The fact that Mr. Barker has the largest collection implies that there are other people out there who collect belly button lint.
And what about the guy who keeps his ABC (already been chewed) nicotine gum balls to make one giant one?
Personally, I think a lot of collections begin by happenstance.
For example, that seems to be what happened for Becky Martz: in 1991 she noticed that label on the newly purchased Dole bananas (from Honduras) was different from the one already in her fruit bowl (from Guatemala), and voila, a collection of >21,000 banana stickers from around the world was begun.

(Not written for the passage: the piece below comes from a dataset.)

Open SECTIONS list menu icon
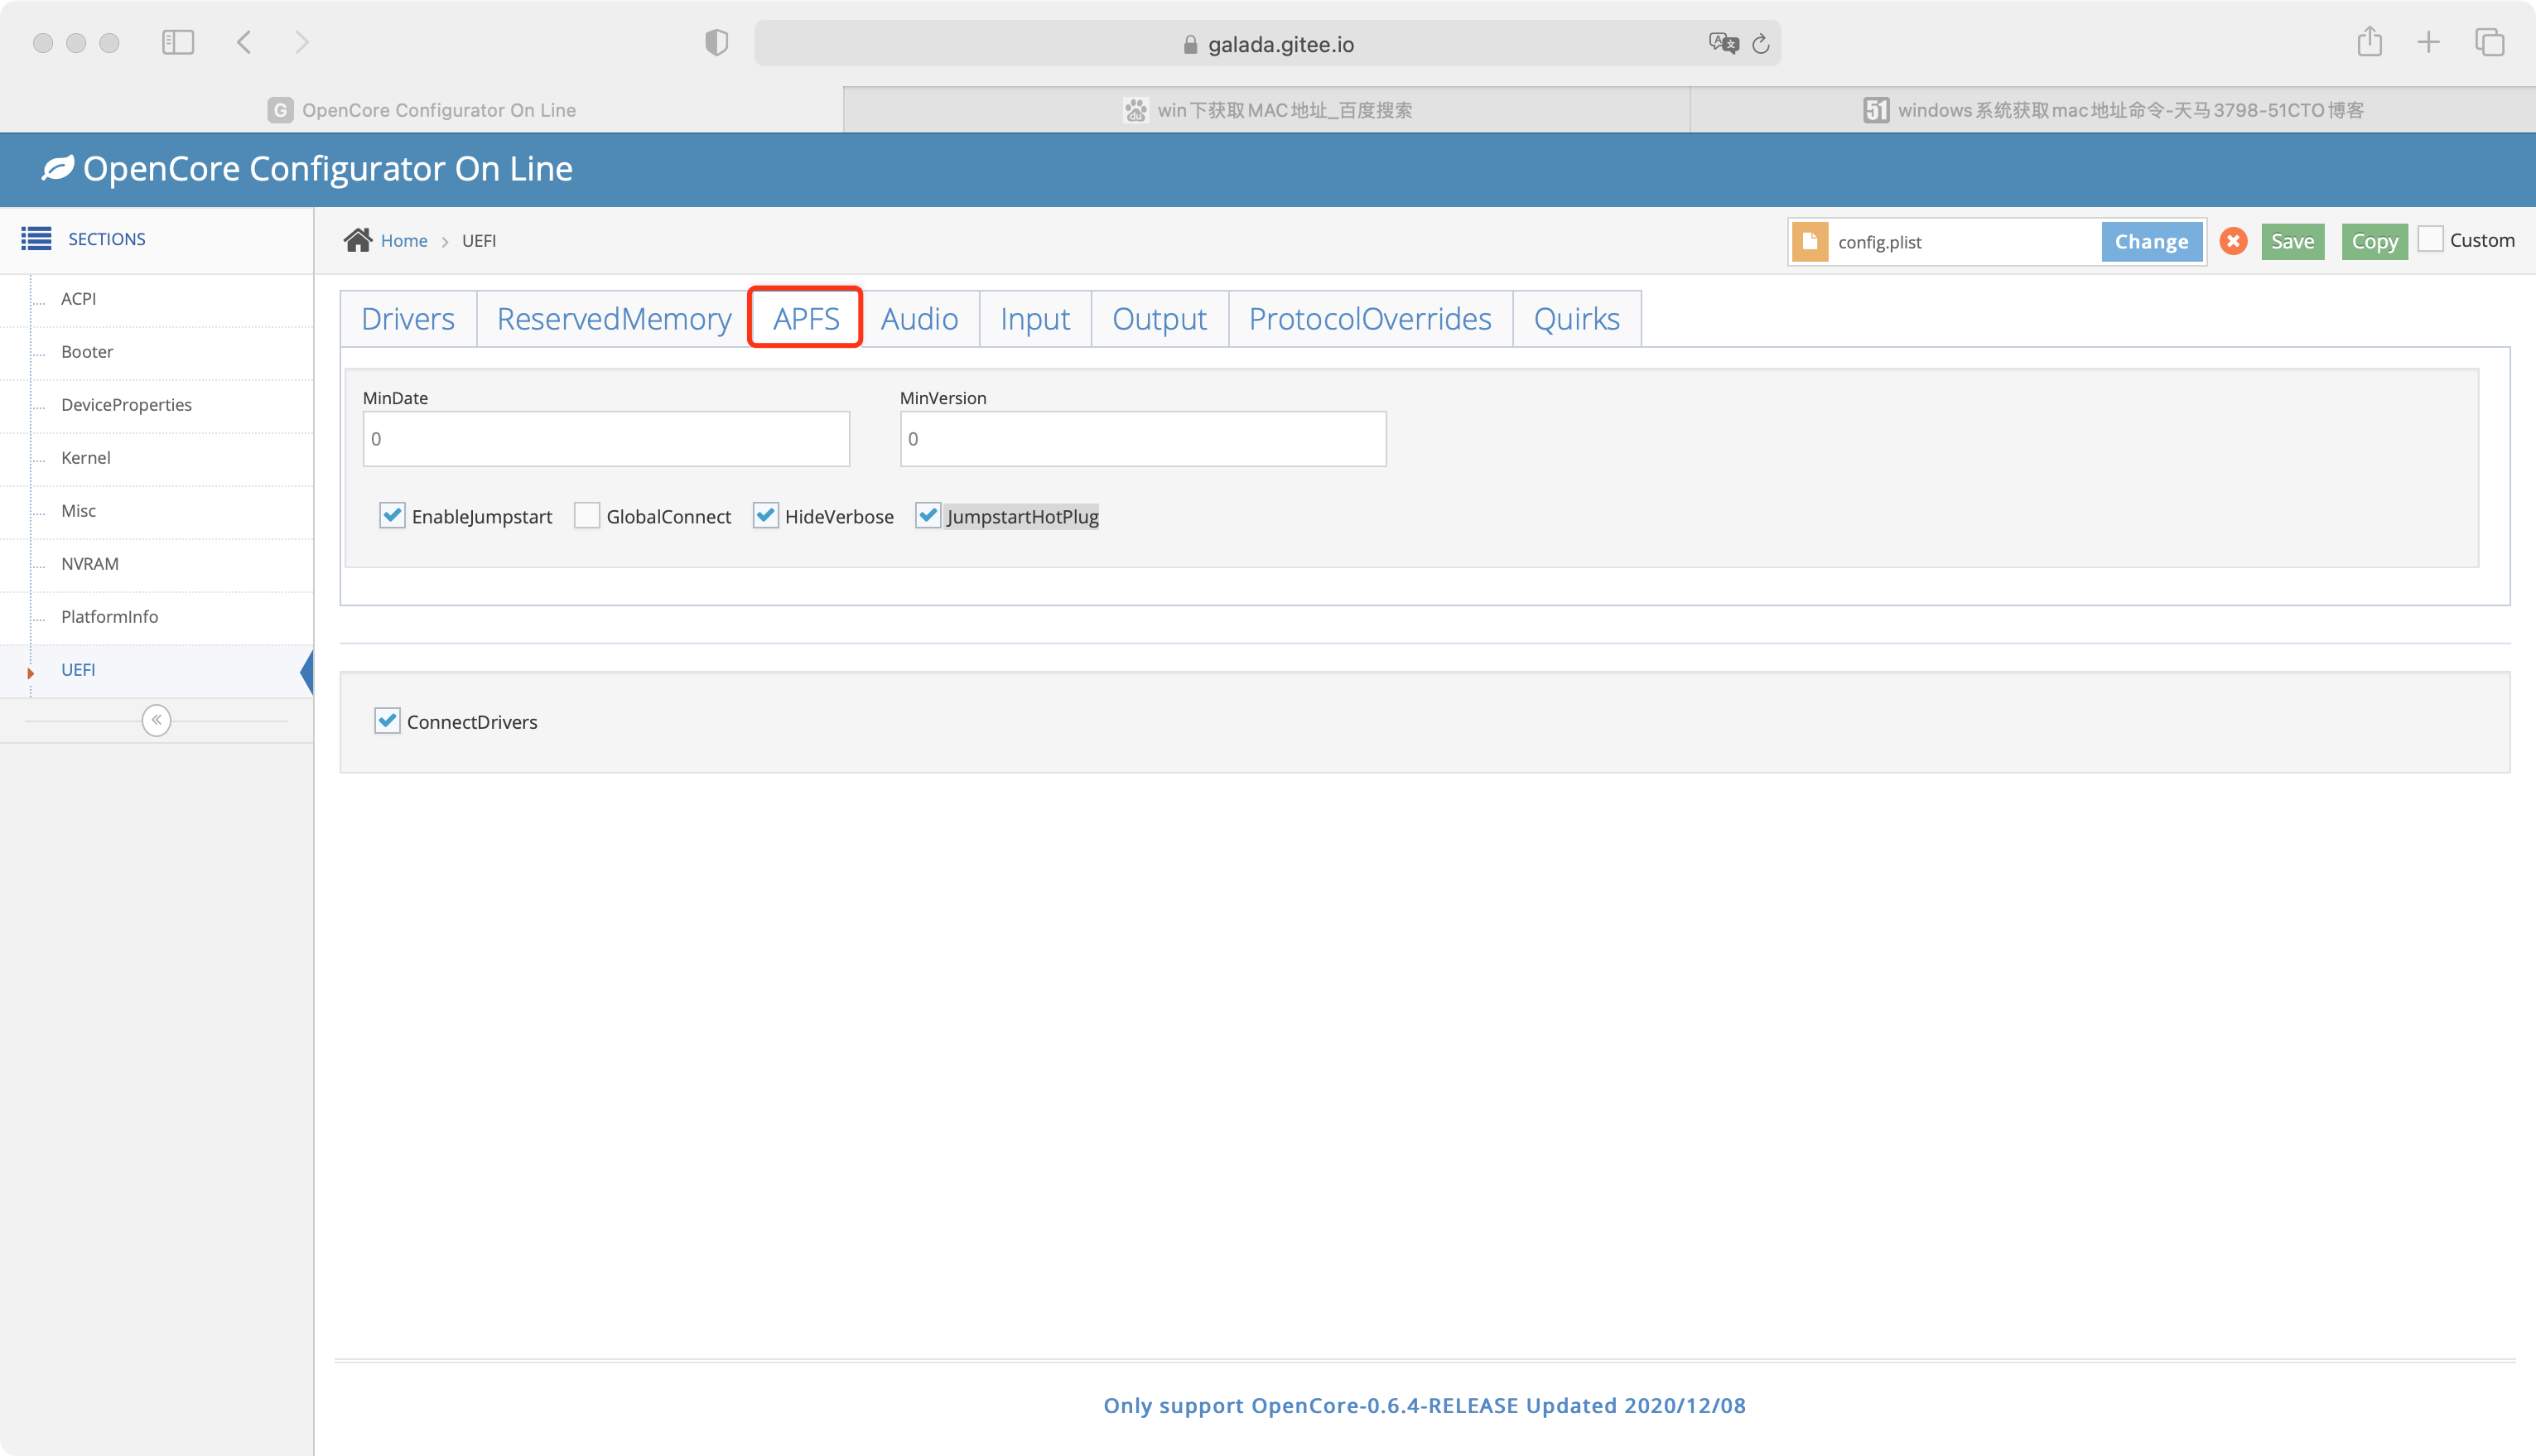This screenshot has width=2536, height=1456. click(36, 238)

What else would explain collections of
- 730 umbrella covers/sleeves
- There is a museum of umbrella covers in Maine.
- Rubber door stoppers
- Bars of soap
And some collections start as free-bees. Many people keep mementos of their travels in the form of free items with the location printed on them. These sometimes depend on quantity rather than variety:
- Water bottle labels
- “Do Not Disturb” hotel tags
- Airline barf bags
- Sugar packets
- Drink coasters
- Matchbook covers
- Bottle caps
- Cigar bands
- Artificial Christmas trees
- Pink hats
- Coke memorabilia
- Old cast iron cookware and utensils
- Pens or pencils
- Chicken/pig/cow memorabilia
- Barbed wire
Examples I know of circumstances leading to collections:
- A home brewer who collect beer glasses and steins
- A woman who bought an historic home on a railroad track and started collecting train memorabilia
- A firefighter who inherited her father’s and grandfather’s firefighting badges and helmets
- A collection of 30,000 toenail clippings for medical research
In Russia, Ukraine, Georgia, and many Eastern European countries, there is a tradition of znachki – trading pins. During the end of the Imperial Era and throughout the time of the Soviet Union, people were given pins in commemoration, in celebration, as congratulations, to note achievements, and pretty much any other occasions. When meeting in public, people could ask about pins and medals worn as a way of breaking the ice. Pins were often traded and collected.
Disney parks and Olympic Games have similar customs of issuing commemorative pins to be collected and traded by strangers and friends.
Many hard-core collectors can also find societies and organizations of like-minded individuals. Dollhouse furniture, Star Wars memorabilia, and Pokemon cards all bring people together online or in swap meets to buy, sell, and trade to perfect their collections.
Bottom line: Whatever the source or start point, what might a collection add to your plot or character? You can go online to find about about these and innumerable other collectables and their collectors, associations, meetings, swaps, and collecting venues.